- TASK DIRECTIONS -
Leave the pictures out, and repeat exactly every line from the one with "Open the Layer0 layer dropdown" through the end of the data below.

- EXERCISE MATERIALS -
------------------------------------------------
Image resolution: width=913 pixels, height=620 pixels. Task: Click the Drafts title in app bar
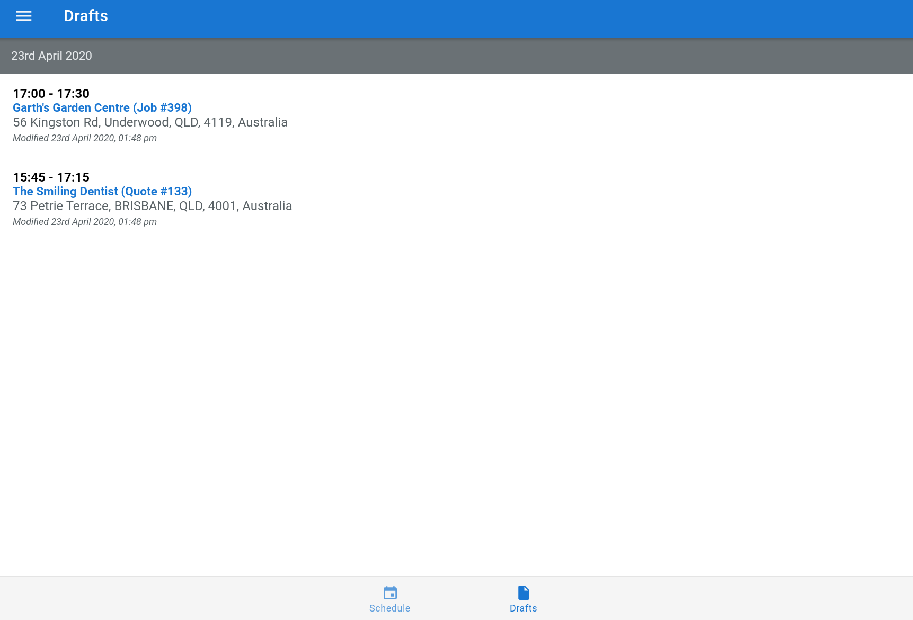[85, 16]
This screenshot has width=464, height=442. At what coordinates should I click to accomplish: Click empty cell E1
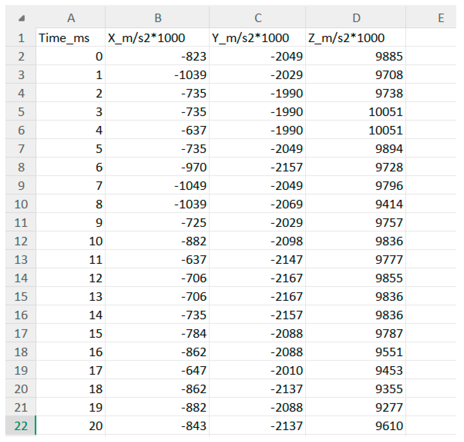coord(431,38)
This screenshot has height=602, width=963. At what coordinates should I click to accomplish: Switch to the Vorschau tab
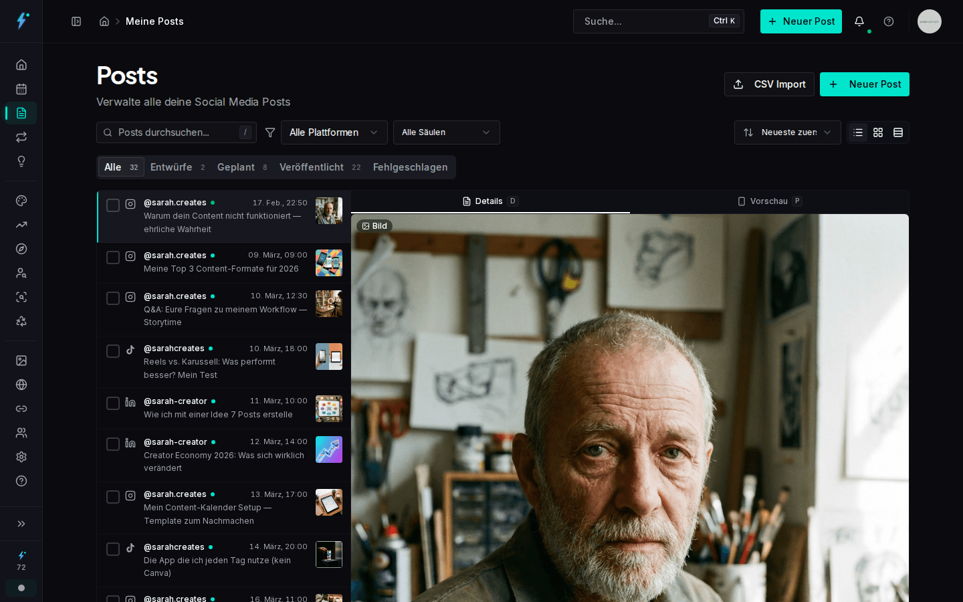(x=769, y=201)
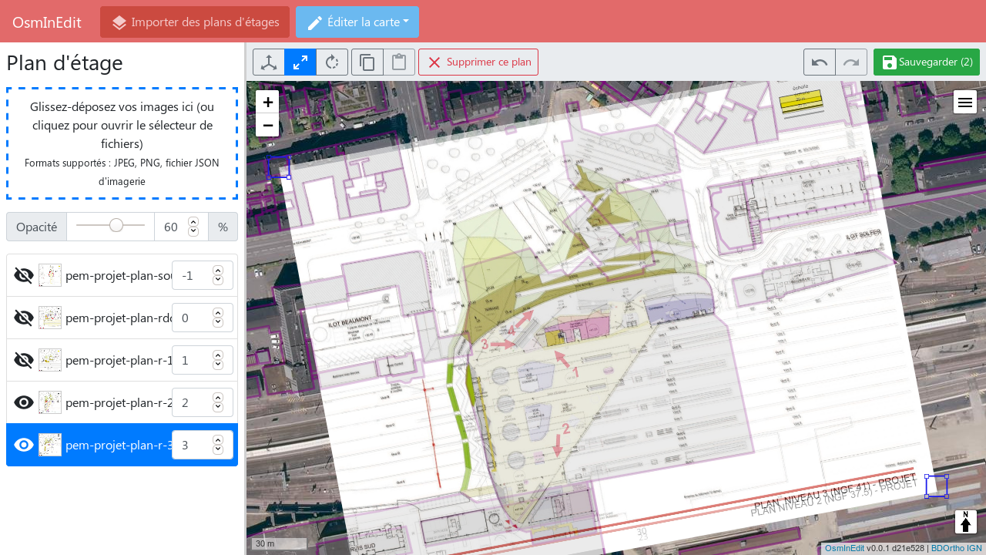Show the hidden level 0 plan

click(x=24, y=318)
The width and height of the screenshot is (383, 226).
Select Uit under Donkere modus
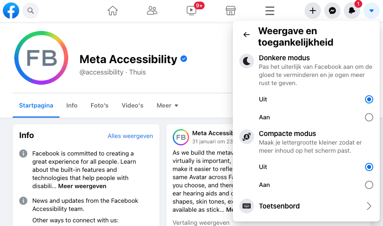(x=369, y=99)
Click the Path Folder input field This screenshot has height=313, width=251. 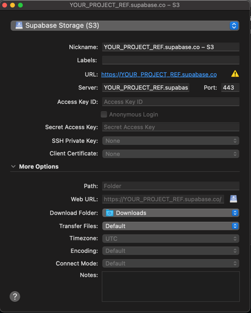point(171,186)
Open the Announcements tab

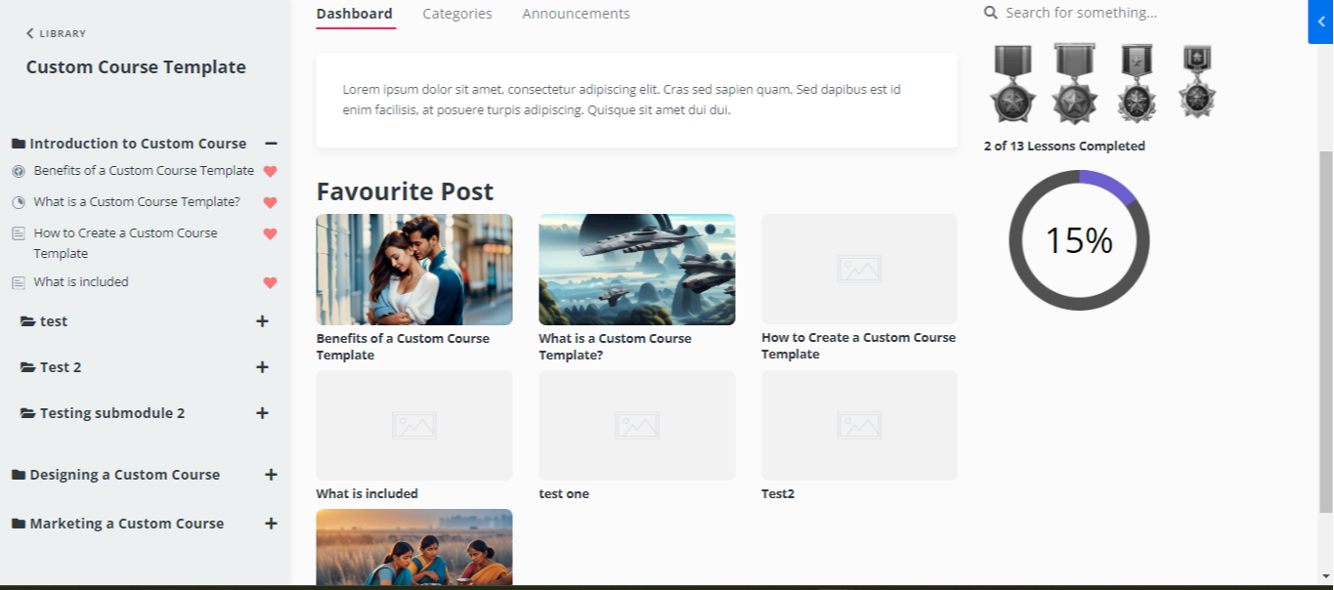(576, 13)
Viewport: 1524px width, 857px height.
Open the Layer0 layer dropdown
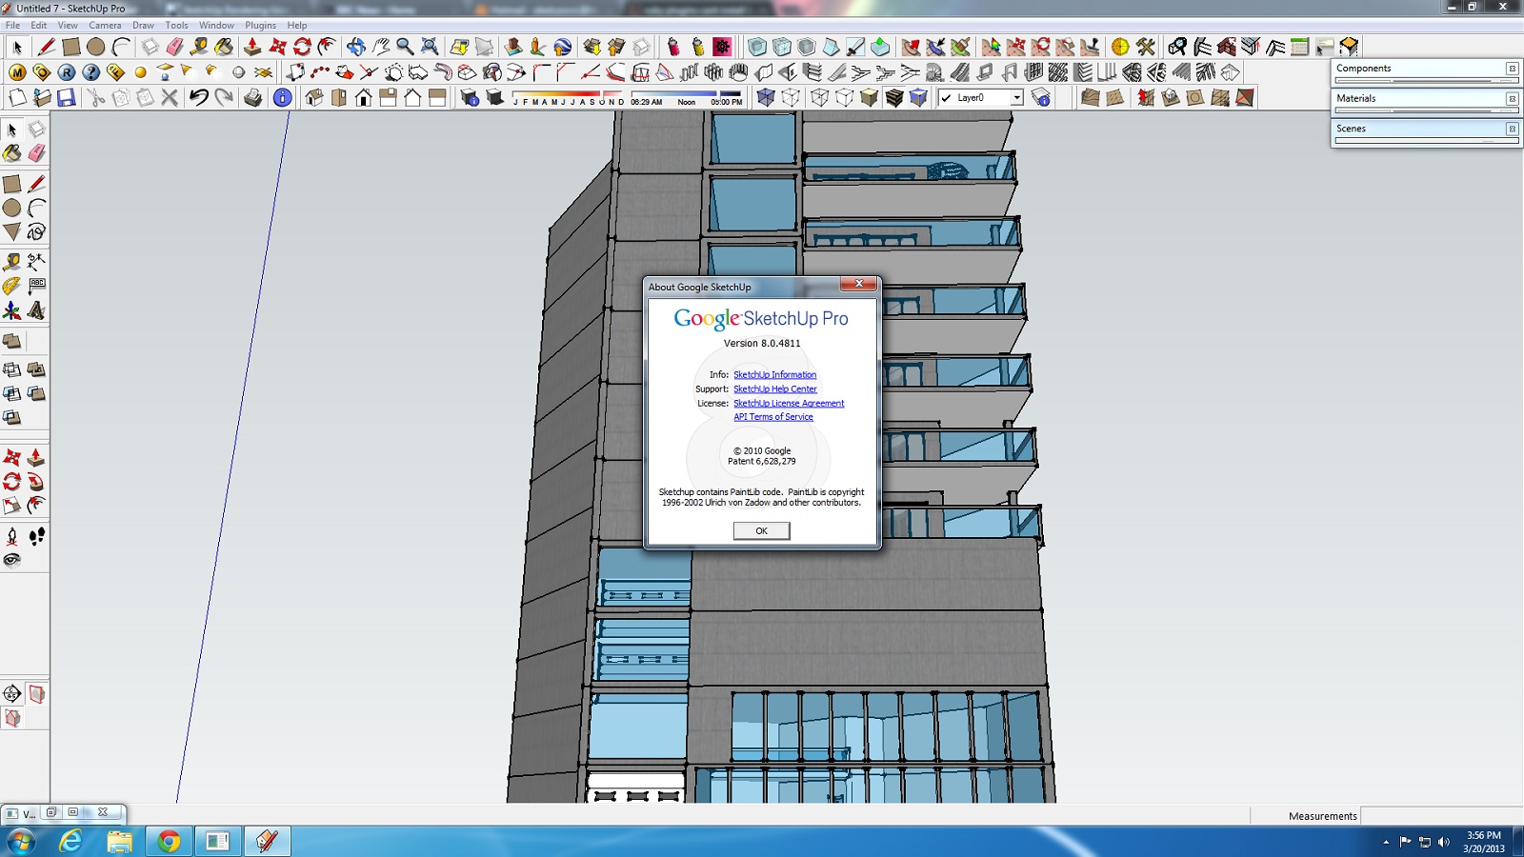tap(1016, 98)
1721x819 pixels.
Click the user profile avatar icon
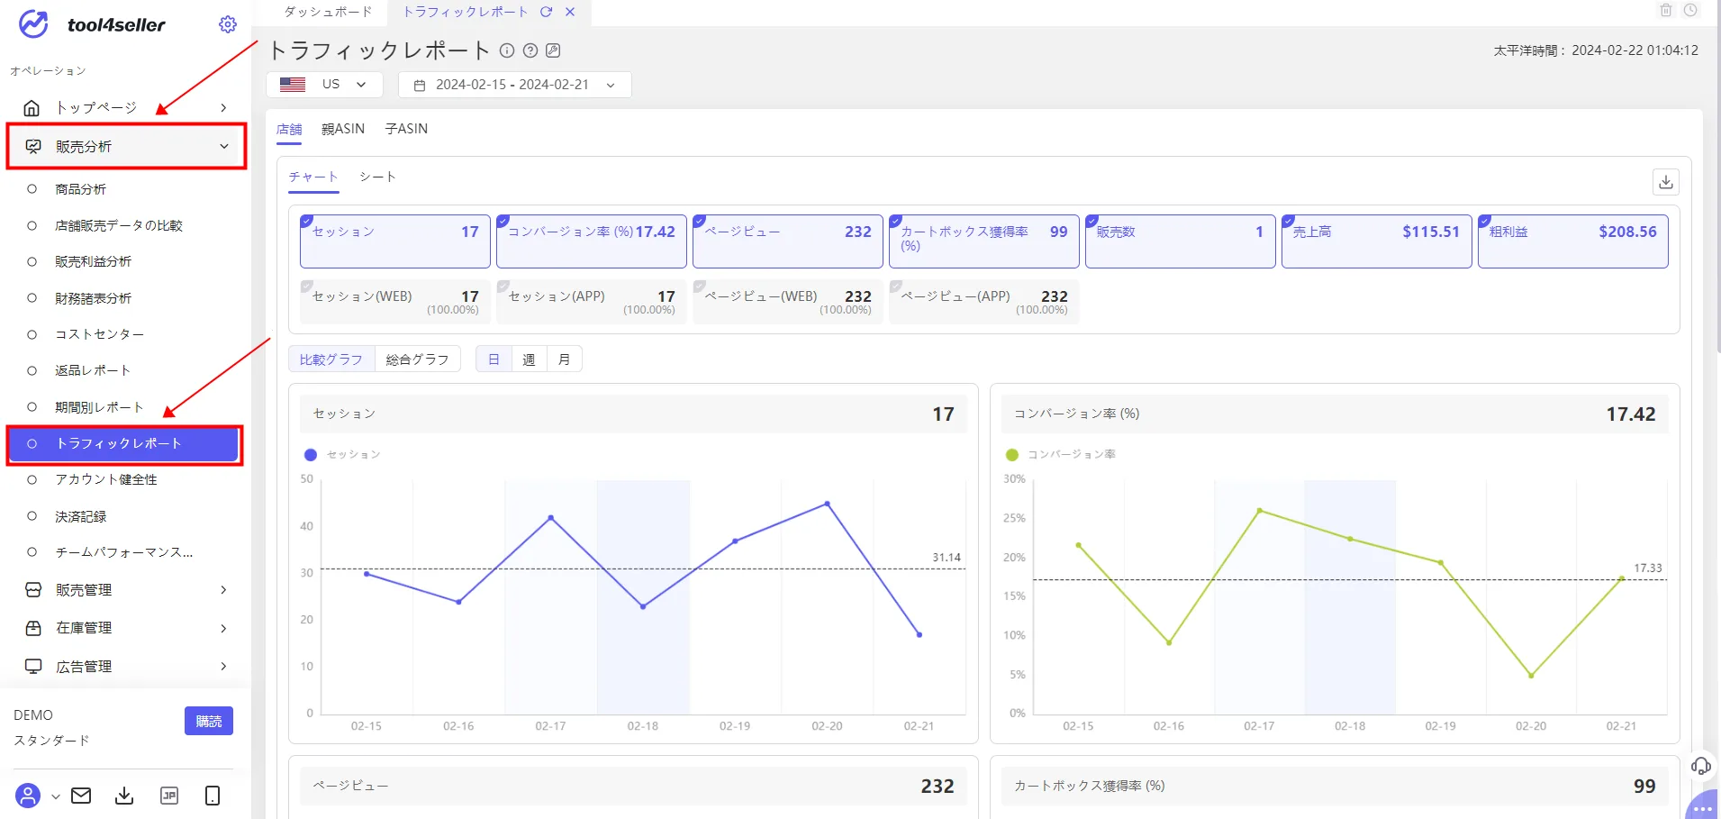[28, 796]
------------------------------------------------
- SOLUTION FOR THIS EXERCISE -
Open the Layer0 layer dropdown
tap(1016, 98)
1721x819 pixels.
Click the user profile avatar icon
[28, 796]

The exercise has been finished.